- **Page extract**:

◆ ◆ ◆

While the petitioners do allege that Pico, as the agent of Metro Toyota, breached his fiduciary duty to the petitioners, this alone does not give rise to a claim for relief against the respondents. Without an allegation that the respondents committed, or participated in the commission of, an unlawful overt act, conspiracy liability may not be imposed *107against them. The record indicates that the respondents negotiated, at arm’s length, the best deal they could for the purchase of the dealerships. We decline to impose liability upon the respondents for doing in a proper manner that which they had the lawful right to do: attempt to obtain the most advantageous position for themselves in purchasing the dealerships. We thus hold that the court of appeals correctly affirmed the trial court’s entry of summary judgment in favor of the respondents on this issue.

IV.

The next issue is whether the court of appeals erred in upholding the trial court’s entry of summary judgment on the petitioners’ claim of breach of contract. The petitioners’ claim for breach of contract is based on the alleged March 15, 1991, Service Agreement orally agreed upon by Nelson, Elway and Buscher.

A.

The first issue with regard to the breach of contract claim is whether the merger clauses in the Buy-Sell Agreements precluded the consideration of evidence that the parties intended the Service Agreement to be part of the overall agreement to sell the dealerships.1 The petitioners argue that the court of appeals erred by ruling that the merger clauses precluded the consideration of the intent of the contracting parties. The respondents assert that the merger clauses wholly manifest the intention of the parties that only those terms of the transaction reduced to writing and signed at the closing would be enforceable terms of the agreement.

◆ ◆ ◆

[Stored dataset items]
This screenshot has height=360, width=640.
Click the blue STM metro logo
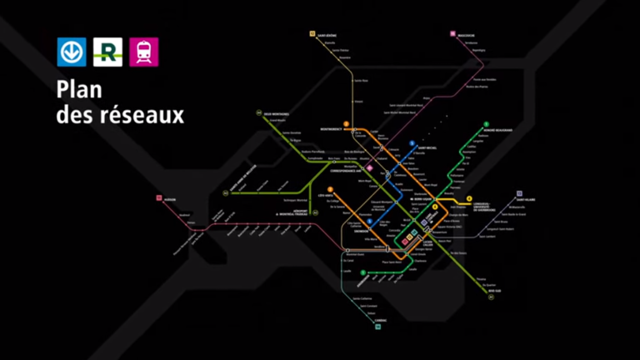(x=72, y=52)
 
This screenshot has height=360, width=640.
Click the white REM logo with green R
(x=108, y=52)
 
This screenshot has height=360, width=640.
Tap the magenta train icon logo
(x=143, y=52)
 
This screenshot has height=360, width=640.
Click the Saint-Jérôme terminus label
(x=326, y=35)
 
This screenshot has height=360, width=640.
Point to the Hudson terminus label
(x=170, y=198)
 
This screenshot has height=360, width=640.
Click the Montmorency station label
(x=332, y=129)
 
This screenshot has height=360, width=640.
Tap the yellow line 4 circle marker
(x=469, y=198)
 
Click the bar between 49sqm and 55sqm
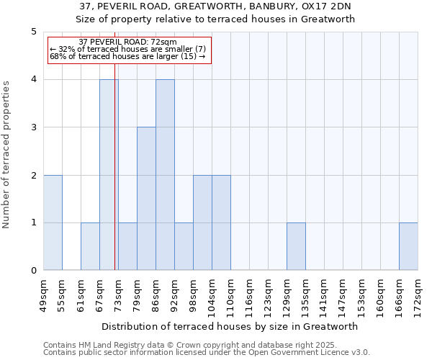click(53, 222)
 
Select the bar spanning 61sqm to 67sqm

◆ ◆ ◆

- **Required work**:
**1.** Copy out the portion of the court opinion between "The next issue" and "Elway and Buscher.", inclusive.
**2.** In the court opinion, what date is given for the alleged Service Agreement that the petitioners' breach of contract claim rests on?

- **Answers to this exercise**:
**1.**
The next issue is whether the court of appeals erred in upholding the trial court’s entry of summary judgment on the petitioners’ claim of breach of contract. The petitioners’ claim for breach of contract is based on the alleged March 15, 1991, Service Agreement orally agreed upon by Nelson, Elway and Buscher.

**2.** March 15, 1991.